I am experiencing pain at the moment, physical that is. For the second time, I have a lump in the roof of my mouth that will need another biopsy and some home-kit blood tests required some serious stabbing with planchets. Laughable I know, I can deal with it. In this time of pandemic, I am grateful just for what I have. Yet a true application of stoicism took place today. While this is not so notable, it’s worth mentioning: while I was building myself up to jab my finger tips with this needle there was a moment of hesitation. The dreaded what if. I said to myself, like a stoic: “You are fearing pain rather than experiencing pain. Pain is inevitable, get on with it.“
While you can call me chicken-shit for even needing to build up the nerve to do something that diabetics do on a daily basis – that would be fair – it’s a minor example of stoicism in action. It doesn’t need to be this grand monologue about ethics on biblical proportions. It’s the little things everyday that keep us moving along the path properly and with dignity. I am not harmed by feeling pain, in reality, neither are you. It’s a sensation of the body to tell you that the vehicle has been damaged in some way.

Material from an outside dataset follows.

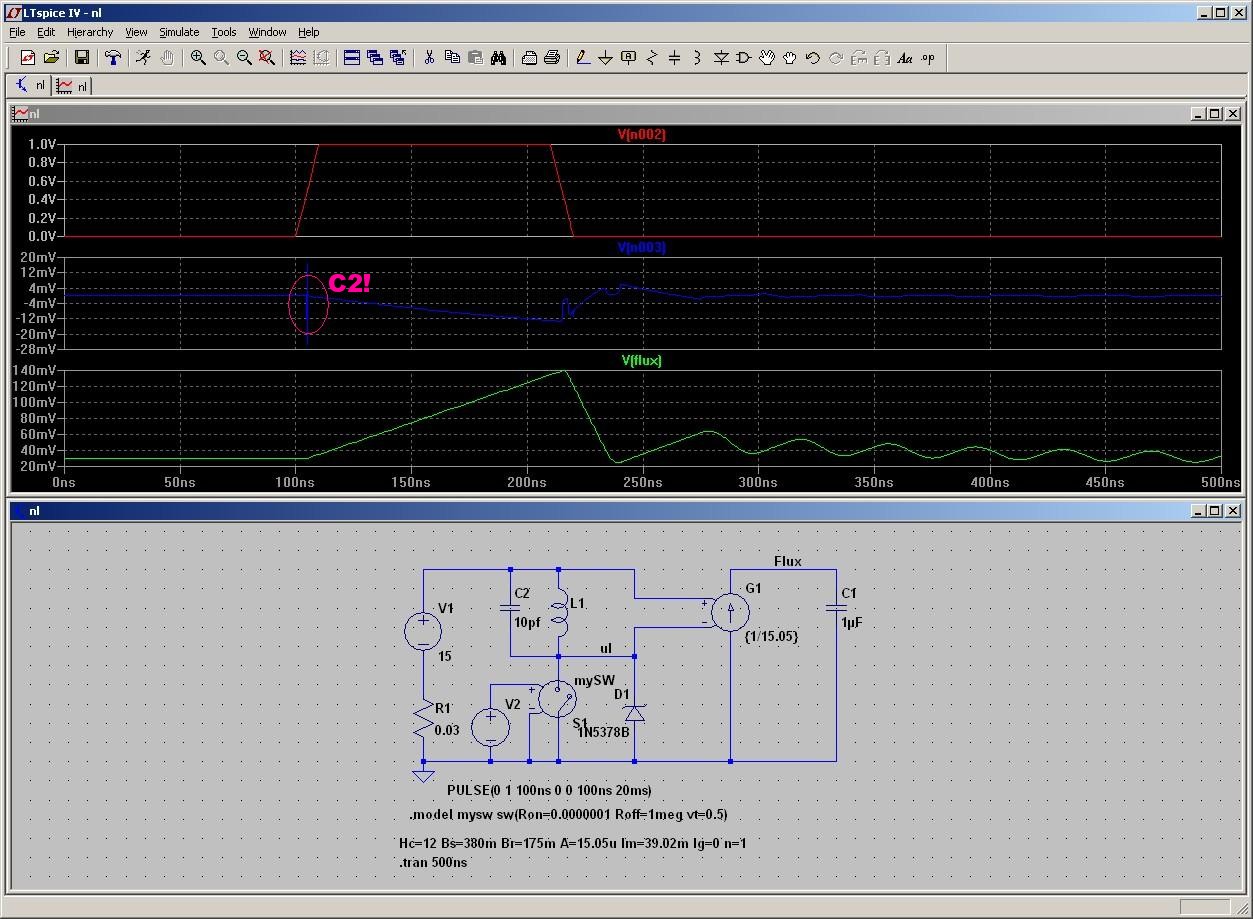Switch to the nl waveform tab
The image size is (1253, 919).
click(72, 86)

“Whenever you suffer pain, heave ready to hand the thought that pain is not a moral evil and does not harm your governing intelligence: pain can do no damage either to its rational or to its social nature. In most cases of pain you should be helped too by the saying of Epicurus: ‘Pain is neither unendurable nor unending, as long as you remember its limits and do not exaggerate it in your imagination.’ Remember too that many things we find disagreeable are the unrecognized analogues of pain – drowsiness, for example, oppressive heat, loss of appetite. So when you find yourself complaining of any of these, say to yourself, ‘You are giving in to pain.’ – Meditations 7.64
I’ll refer to Batman comics here. In the stories, Batman is often under attack and his Batmobile is damaged and it gives him an alert – our analogue for pain in this analogy. Sure, he’s often disgruntled but he works around this, he adapts and still manages to get on with what he needs to do. This, in this case, is often beating seven shades of shit out of someone with a mental illness.
Back to the real world, this lump in the roof of my mouth: either normal mucosa or perhaps a salivary or glandular issue, or perhaps a tumour. It hurts but so what? I’m not worried about the what if’s of it, and with a bit of Bonjela its soothed enough for me to not notice it for hours. I have taken steps to call my GP to arrange a consultation because that would be self-destructive laziness not to. It’s like knowing you have a sort of flat tire on your car and ignoring it – or Batmobile to carry on the analogy.
Fearing pain is like fearing change, fearing change is like fearing breath entering and leaving the body. Yet in those moments where we allow our unnational thoughts to obscure the truth we falter. Allow yourself to have these moments, it’s only natural, but also allow yourself to access the rational mind. Let these moments be just that: moments. Not long drawn out panics nor worries that lay heavier than the sensation of the planchet itself.
“If you remove the judgement of anything that seems painful, you yourself stand quite immune to pain. ‘What self?’ Reason. ‘But I am not just reason.’ Granted. So let your reason cause itself no pain, and if some other part of you is in trouble, it can form it’s own judgement for itself.” – Meditations 8.40
There’s a phenomena I experienced as a child that many other may also have experienced. I was clumsy and fell over a lot and got in all sorts of scrapes. Yet there was this one occasion in Bordeaux on a camping holiday when I was in a quadbike crash. Long story short: it was on top of me. I wasn’t too bothered, I was confused more than anything, bemused even. Yet when others told me how dangerous it was and how bad it looked, I suddenly felt a wash of pain and wailed and complained. My own rational mind thought it was amusing yet something happened. Was it shock or was it one of those moments where the expectation of pain was worse? In any case I got back on and finished the fucking lap – finished last, of course.
The Buddhists hold a core belief that pain and suffering in some form or another is inescapable in the human condition. The Taoists believe that where there is pleasure, there will also be pain (at different times -unless you’re into that, no judgement here). Both are true. I get colds in the winter so naturally, it’s a dispreffered time of year yet I don’t panic when the leaves start to brown. Accept pain like you accept the days of the week transitioning into the next. Accept it and adapt whether that be in mind, body or spirit.